Problem 1:
List every person named in the note on Java concurrency and JCSP below.
Problem 2:
In the note on Java concurrency and JCSP below, which institution developed JCSP?
Problem 3:
Carry on writing the note on Java concurrency and JCSP below, starting after its last sentence.

____ Text provided

Observe that I in note 007 discuss this also relative to asynchronous «send and forget» message based systems. (New: Also in note WYSIWYG semantics.)
«This pattern can be made to work robustly in Java» (Lee)
Lee shows how easy it is to make erroneous multithreaded code in Java. The observer pattern for one thread, and then the obvious thread safe version is shown. Only, the «thread safe» is only an attempt at it, as Lee shows. There is a potential deadlock lurking.
A couple of memories spring to my mind.
First, before the WoTUG-19 conference I thought that it might be a good idea to present the commstime program (a very simple but effective benchmark program for concurrency) in the new Java language. I did, but concluded that the «Java 1.0’s PipedInput/OutputStream classes seem impractical to use because of an implementation error at Sun». I had my fingers burnt on trial one.
But here was a language with some built-in mechanisms for concurrency, so the community started building CSP libraries in Java. Commercial occam was dying, and so was the transputer. There was a void. So JCSP (Communicating Sequential Processes for Java) was developed by University of Kent at Canterbury. JCSP is being updated to have become a viable concurrency platform for Java; I note that last public release is from August 2010 (this is written in Dec. 2010). (New: See JCSP at 135:[JCSP – Communicating Sequential Processes for Java])
There were all these experts, learning all the intricacies of synchronized and Java’s monitor. By 1998 all seemed to work fine. Until a student some two years and who knows how many uses later found a simple case where it deadlocked. The result was that parts of JCSP was formally verified and then fixed. Read about this exiting adventure here («Formal Analysis of Concurrent Java Systems» by Peter H. Welch and Jeremy M.R. Martin). (New: read here). The error was subtle, but the fix was simple.

________
____ Information given

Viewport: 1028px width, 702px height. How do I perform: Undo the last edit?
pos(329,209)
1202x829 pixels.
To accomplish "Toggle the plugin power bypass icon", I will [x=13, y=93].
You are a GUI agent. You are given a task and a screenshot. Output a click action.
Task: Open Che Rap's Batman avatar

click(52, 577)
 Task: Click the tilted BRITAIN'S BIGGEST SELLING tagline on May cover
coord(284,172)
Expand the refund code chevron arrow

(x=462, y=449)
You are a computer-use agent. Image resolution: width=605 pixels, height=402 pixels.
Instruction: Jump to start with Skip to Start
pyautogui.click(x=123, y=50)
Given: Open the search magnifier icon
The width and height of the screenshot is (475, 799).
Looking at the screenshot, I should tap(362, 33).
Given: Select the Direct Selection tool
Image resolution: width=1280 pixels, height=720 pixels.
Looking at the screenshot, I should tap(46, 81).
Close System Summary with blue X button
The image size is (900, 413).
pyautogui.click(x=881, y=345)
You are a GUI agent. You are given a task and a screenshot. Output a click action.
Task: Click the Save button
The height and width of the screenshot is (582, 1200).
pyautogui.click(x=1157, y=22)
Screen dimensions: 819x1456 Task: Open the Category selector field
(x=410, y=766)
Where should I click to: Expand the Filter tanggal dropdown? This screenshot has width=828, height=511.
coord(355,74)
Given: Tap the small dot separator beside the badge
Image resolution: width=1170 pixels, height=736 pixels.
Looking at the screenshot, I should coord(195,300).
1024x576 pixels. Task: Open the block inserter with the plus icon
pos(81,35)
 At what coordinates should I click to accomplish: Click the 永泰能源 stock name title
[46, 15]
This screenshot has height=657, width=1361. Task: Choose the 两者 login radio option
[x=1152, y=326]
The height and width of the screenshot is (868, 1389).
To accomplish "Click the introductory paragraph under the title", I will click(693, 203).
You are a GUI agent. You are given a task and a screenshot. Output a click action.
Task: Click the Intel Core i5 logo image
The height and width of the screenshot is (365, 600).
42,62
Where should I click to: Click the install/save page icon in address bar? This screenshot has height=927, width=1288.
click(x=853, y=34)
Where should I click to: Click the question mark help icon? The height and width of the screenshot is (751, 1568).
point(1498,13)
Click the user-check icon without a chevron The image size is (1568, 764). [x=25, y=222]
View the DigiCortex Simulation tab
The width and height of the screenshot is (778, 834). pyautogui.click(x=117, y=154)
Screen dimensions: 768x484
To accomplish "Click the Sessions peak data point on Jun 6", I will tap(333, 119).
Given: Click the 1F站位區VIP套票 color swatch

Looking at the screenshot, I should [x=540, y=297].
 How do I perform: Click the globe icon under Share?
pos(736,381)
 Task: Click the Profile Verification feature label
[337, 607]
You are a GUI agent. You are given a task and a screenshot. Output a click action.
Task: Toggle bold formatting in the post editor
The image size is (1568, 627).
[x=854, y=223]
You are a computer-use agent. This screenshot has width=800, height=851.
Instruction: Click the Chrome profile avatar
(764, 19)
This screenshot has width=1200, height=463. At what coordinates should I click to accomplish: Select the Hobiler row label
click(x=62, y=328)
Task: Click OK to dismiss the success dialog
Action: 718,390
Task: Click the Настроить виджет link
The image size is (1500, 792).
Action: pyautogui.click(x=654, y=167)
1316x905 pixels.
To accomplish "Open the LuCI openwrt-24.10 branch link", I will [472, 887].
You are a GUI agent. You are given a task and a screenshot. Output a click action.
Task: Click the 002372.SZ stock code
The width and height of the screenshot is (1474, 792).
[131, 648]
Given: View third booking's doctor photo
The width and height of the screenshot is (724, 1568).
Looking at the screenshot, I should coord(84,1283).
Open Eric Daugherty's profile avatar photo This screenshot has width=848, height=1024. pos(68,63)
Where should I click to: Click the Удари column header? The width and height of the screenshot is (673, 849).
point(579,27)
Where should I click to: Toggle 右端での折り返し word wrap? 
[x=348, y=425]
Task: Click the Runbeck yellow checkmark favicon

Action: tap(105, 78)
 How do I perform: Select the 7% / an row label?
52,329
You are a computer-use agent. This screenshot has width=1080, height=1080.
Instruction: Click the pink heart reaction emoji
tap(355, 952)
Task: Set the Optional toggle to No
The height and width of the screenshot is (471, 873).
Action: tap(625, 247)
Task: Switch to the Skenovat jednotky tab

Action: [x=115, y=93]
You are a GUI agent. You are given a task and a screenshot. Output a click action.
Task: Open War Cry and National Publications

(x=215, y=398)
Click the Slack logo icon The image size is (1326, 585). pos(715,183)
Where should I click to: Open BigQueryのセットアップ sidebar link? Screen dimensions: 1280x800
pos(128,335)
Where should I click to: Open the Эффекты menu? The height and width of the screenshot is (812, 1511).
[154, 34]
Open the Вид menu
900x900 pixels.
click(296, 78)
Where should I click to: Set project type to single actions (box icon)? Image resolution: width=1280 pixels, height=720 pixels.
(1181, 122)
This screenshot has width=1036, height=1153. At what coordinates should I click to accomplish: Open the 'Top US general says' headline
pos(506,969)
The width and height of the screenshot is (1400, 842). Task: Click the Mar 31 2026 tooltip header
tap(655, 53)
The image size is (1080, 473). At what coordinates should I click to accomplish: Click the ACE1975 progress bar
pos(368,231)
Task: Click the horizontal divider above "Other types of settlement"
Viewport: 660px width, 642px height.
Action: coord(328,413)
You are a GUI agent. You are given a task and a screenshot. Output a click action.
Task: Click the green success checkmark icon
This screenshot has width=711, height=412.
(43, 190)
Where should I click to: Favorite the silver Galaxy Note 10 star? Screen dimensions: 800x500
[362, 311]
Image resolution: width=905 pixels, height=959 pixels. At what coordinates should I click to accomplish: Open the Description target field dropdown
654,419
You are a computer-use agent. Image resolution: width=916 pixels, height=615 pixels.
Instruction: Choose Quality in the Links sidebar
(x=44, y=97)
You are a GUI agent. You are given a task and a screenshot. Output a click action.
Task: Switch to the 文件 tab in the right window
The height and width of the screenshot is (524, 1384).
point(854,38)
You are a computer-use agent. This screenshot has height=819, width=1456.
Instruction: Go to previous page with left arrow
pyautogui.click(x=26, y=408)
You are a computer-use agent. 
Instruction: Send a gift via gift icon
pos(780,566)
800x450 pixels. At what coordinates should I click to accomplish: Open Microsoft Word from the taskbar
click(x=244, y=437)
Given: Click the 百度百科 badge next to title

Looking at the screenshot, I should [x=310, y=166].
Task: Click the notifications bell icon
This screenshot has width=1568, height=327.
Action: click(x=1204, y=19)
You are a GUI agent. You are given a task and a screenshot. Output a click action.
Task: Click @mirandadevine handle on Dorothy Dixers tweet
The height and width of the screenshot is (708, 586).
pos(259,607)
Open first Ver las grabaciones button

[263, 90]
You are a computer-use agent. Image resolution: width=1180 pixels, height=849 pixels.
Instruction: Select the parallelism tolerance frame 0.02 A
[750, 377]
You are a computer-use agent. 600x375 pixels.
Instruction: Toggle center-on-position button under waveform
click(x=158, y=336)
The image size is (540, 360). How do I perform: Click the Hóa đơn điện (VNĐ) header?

________

Task result 1:
Lee
Peter H. Welch
Jeremy M.R. Martin

Task result 2:
The University of Kent at Canterbury.

Task result 3:
Second, about the same time, Per Brinch Hansen wrote a letter that floated around on the internet, later to have become seminal. It is very interesting reading, because what he’s basically saying is that the Java designer’s at Sun hadn’t done their homework. Here’s his ingress:
«The author examines the synchronization features of Java and finds that they are insecure variants of his earliest ideas in parallel programming published in 1972–73. The claim that Java supports monitors is shown to be false. The author concludes that Java ignores the last twenty-five years of research in parallel programming languages.»
(Hansen, Per Brinch, «Java’s insecure parallelism» in ACM SIGPLAN Notices, V.34(4) pp.38-45, April 1999. http://brinch-hansen.net/papers/1999b.pdf)
Per Brinch Hansen then goes on to describe exactly what’s wrong with Java. Observe that Brinch Hansen in 1993 invented the SuperPascal language, whose concurrency features are based on a subset of occam 2!-)
«Fixing threads by more aggressive pruning» (Lee)
Lee describes how they in the Ptolemy project («an ongoing project aimed at modelling, simulating, and designing concurrent, real-time, embedded systems») used several established software engineering processes like a new «code maturity rating system», design reviews, code reviews, nightly builds, regression tests, and automated code coverage metrics.
«The strategy was to use Java threads with monitors.» (Lee)
I wonder if they had had access to Per Brinch Hansen’s paper, or the Welch and Martin paper. Surely they must have been familiar with the problems.
Even with all this going on for them, Lee describes that «No problems were observed until the code deadlocked on April 26, 2004, four years later.» Lee goes on to say that:
«Regrettably, I have to conclude that testing may never reveal all the problems in nontrivial multithreaded code» (Lee)
When a new version of some software is released, there has to be thorough testing. Case closed. But are we some times testing too much? Relying on testing where relying on other means would have been better?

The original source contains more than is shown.